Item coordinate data
================

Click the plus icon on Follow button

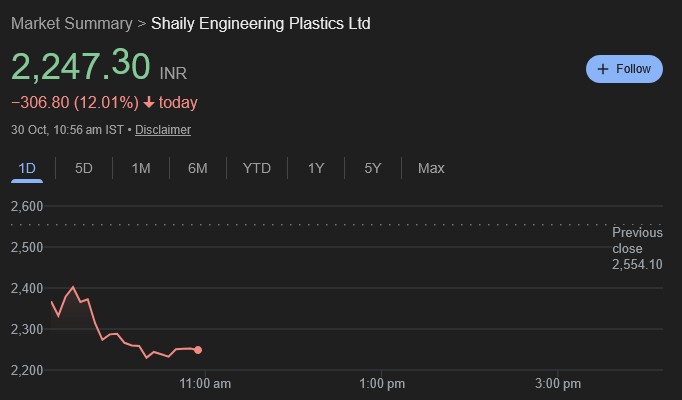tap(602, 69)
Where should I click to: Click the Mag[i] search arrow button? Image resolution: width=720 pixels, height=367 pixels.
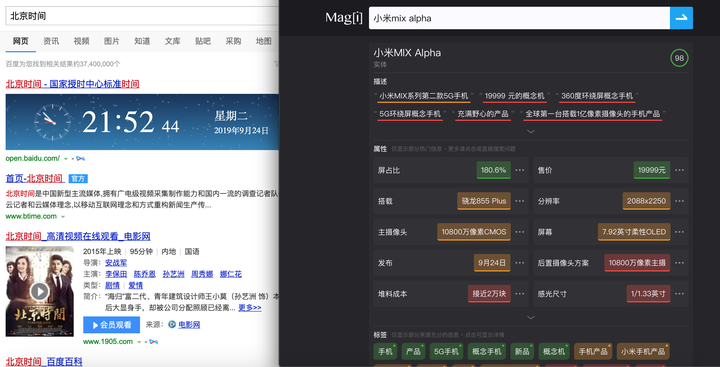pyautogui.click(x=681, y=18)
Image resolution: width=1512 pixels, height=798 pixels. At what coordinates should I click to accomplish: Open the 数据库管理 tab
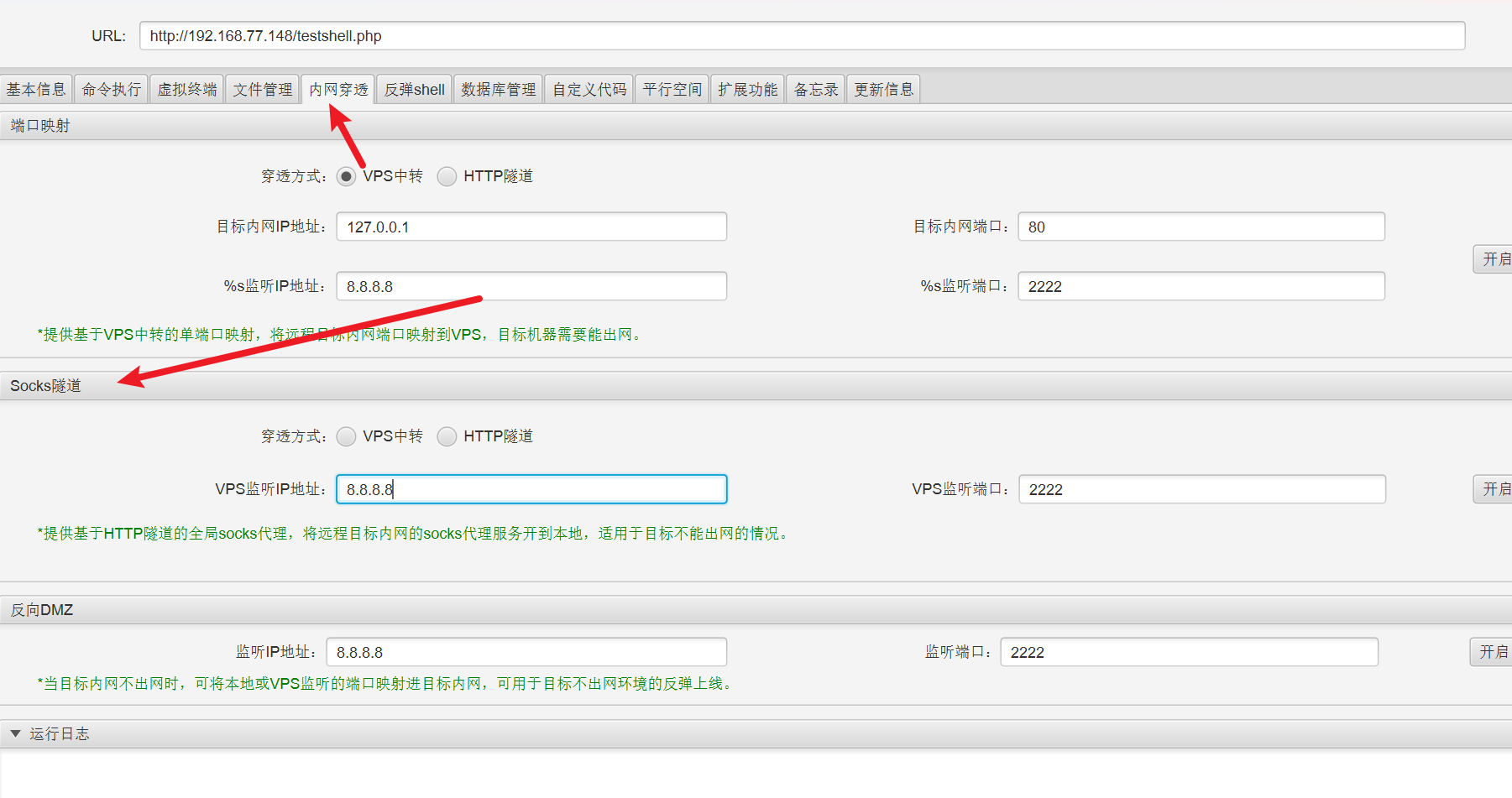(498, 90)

================

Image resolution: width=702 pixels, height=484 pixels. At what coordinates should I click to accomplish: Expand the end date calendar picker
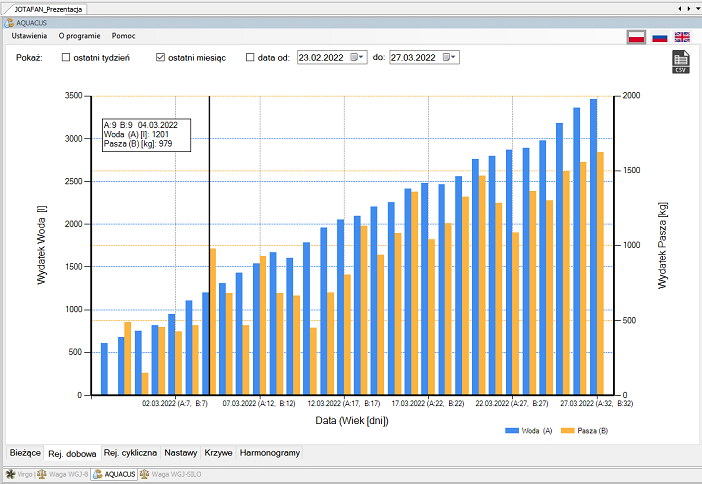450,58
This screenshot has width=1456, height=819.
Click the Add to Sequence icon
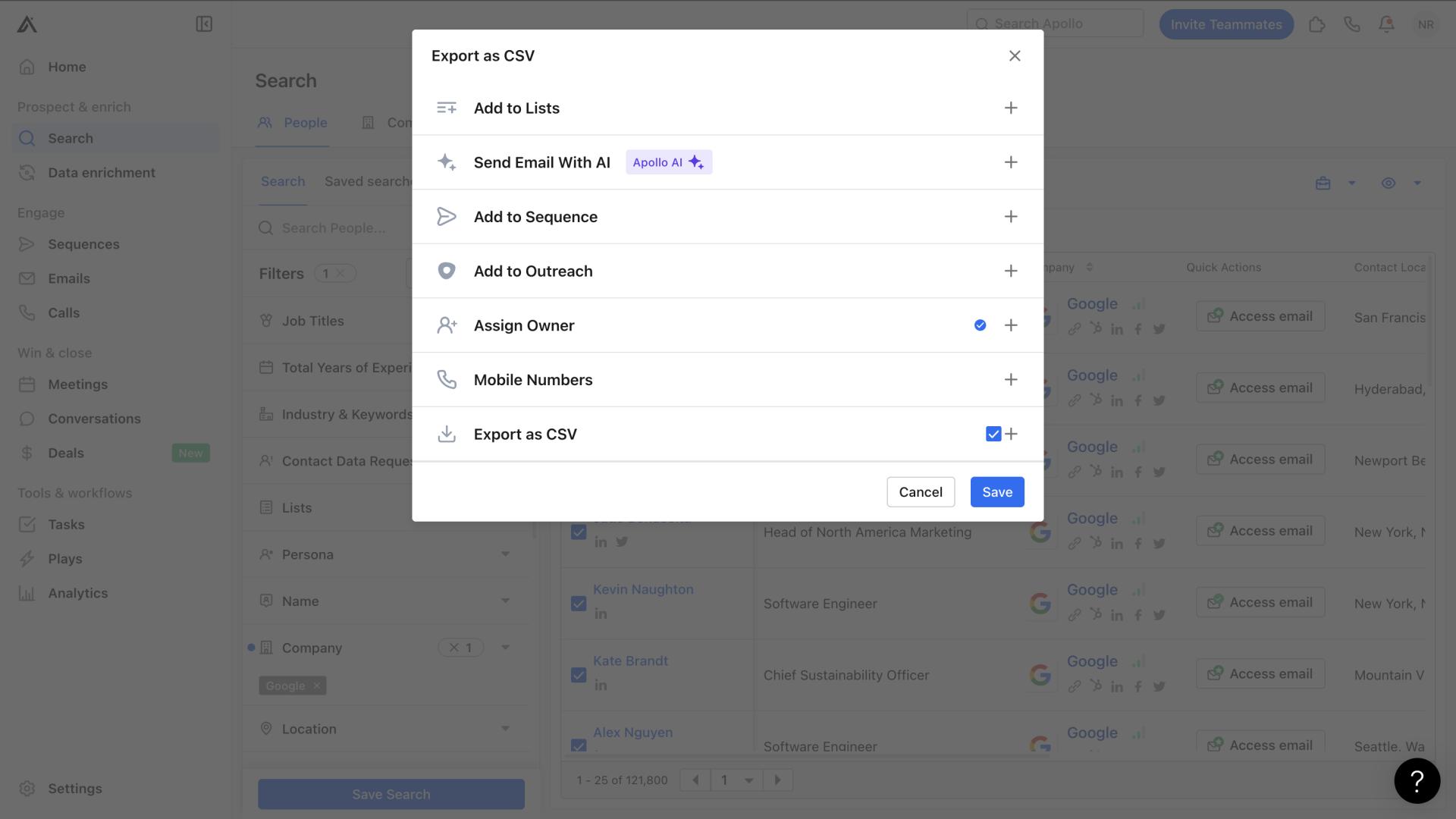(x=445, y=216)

================

= Description of the task =
Gather every line of the rows above that contains the word "resolution", matching case exactly.

= Task result =
Where should I click to: Click the Mag[i] search arrow button? Image resolution: width=720 pixels, height=367 pixels.
Image resolution: width=1512 pixels, height=798 pixels. At what coordinates should I click to accomplish: Open the 数据库管理 tab
Image resolution: width=702 pixels, height=484 pixels. At what coordinates should I click to accomplish: Expand the end date calendar picker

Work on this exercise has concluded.